It´s definitely funny being with a Gringo again, especially a white-as-cheese, blonde, blue-eyed Aryan.  Seriously, this kid´s straight up from Sound of Music.  Almost nobody said anything to us when I was with all my Latino comps but just a week with this kid and I´m sick of hearing, ¨ELDER!¨ and ¨HELLO!¨ and ¨GRINGO!¨  Haha and when he says he´s from Utah everyone and their dog laughs and says he´s from ¨the fabrica.¨ 

Anyway, he´s teaching ME a lot.  I´m learning to go back to the basics and try things that I´ve long since forgotten or lost faith in.  He makes me more focused on our purpose and the people and he helps me keep things simple.  It´s really nice.  I never realized how FUN (and challenging) training would be.  It´s like the mission is 10 times more exciting.  I seriously would be happy to train the rest of my mission, even if it is tiring at times hahaha.


I know he wishes Kike could be his companion!

In September, transferred to Maipú with Elder McBride from Arizona.

Yeah, there are just a million things to do even on P-day.  But the good news is that we had lots of great lessons this week. We´re teaching this one family, Sylvia and her sister Mari, Sylvia´s daughter Kuki (nickname), and her boyfriend, Rodrigo.  It´s cool because even though Rodrigo and Kuki are super atheist, they´re really impressed with our religion. They say we entertain them and that they like how our faith seems to go right along with science, history, etc.  They read but they´re not super ready to pray yet.  What I love about teaching with Elder McBride is that we basically only teach the Restoration and focus on getting them to read, pray, and go to church.

We´re sharing a lot with Hermana Olea and her family.  She´s the only active one in her family and her husband is a nonmember.  The cool thing is that her son is serving a mission in Peru (he has exactly the same amount of time out as I do).

Shout out to Mom's mission to Ecuador. :)

In October, Elder McBride goes home, Joshua stays in Maipú with Elder Britt from Orem, Utah.

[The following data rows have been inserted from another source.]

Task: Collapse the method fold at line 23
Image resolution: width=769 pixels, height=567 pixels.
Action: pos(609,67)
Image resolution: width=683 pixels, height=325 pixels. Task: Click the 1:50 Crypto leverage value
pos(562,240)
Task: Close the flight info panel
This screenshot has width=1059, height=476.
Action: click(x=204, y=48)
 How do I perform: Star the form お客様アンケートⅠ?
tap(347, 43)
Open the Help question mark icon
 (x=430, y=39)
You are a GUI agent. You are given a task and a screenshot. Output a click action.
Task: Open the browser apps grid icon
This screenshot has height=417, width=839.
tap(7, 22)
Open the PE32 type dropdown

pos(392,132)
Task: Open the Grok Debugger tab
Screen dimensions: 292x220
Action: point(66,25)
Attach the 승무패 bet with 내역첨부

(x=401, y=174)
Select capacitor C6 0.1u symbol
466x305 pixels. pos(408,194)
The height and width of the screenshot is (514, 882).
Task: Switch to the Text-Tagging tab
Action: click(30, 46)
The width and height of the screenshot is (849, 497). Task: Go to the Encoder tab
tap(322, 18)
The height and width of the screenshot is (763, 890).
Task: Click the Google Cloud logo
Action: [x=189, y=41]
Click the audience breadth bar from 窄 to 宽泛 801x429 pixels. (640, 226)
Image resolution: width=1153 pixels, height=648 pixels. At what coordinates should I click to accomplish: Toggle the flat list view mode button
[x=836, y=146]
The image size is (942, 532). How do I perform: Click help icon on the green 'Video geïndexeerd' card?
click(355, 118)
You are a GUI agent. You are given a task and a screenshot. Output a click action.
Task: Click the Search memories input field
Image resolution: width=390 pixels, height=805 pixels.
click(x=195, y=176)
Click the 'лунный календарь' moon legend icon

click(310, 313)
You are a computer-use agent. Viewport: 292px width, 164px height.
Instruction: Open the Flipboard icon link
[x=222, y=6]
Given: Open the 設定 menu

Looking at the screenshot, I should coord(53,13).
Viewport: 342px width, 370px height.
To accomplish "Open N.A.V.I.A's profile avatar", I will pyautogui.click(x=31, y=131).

Elder Britt, who I love, is dying (going home) soon haha.  He was with me in Melipilla (he was actually my district leader) and I was hoping I´d get him.  Although it is funny becuase it seems that now I´ll kill him (he finishes the mission in two changes, in January) and I´ll probably stay one more change here in Maipu with someone else.  I´ll finally have to work in a zone for four changes [24 weeks] haha.  I´m pretty stoked though because he´s a super sweet, goofy kid from Orem.  He just loves everyone and he makes up random songs that he sings around the house.  He´s a good kid.  We´re pretty excited too because Sylvia is progressing really well, going to church, reading, and praying.  We have a noche de hogar this Tuesday with her with the Bishop´s family.  Felipe and his little brother, Celo, came to church this Sunday too.  Seeing so many investigadors in church gets the members excited and makes them want to start working with us.  We´re starting to apply the new mission plan of dividing up the sector and working in just one part (mostly with the members) for a loooong time.  We´re saving lots of time.

 . . .

[Elder Bednar came to visit the mission.  So amazingly, Josh met Elder Bednar three different times on three different continents, Murrietta, CA (2004), Okinawa (2009), Santiago (2012).]

. . .

So things have been pretty good.  Last Monday we went to Santa Lucia and it was pretty cool.  We ran into some Brazilians so now I´m studying (in all the spare time I have haha) Portugese.  My Bishop is a linguistics fanatic and has every book on every language ever (I´m pretty sure he´s got Adamic and Reformed Egyptian somewhere back there) so it wasn´t too hard.  Supposedly we can understand Portugese a lot more than they (the Portugese speakers) can understand Spanish.  I wonder if I´m going to come home and actually study all the languages I want to study.  There´s just so much power in speaking languages and it´s so much fun.  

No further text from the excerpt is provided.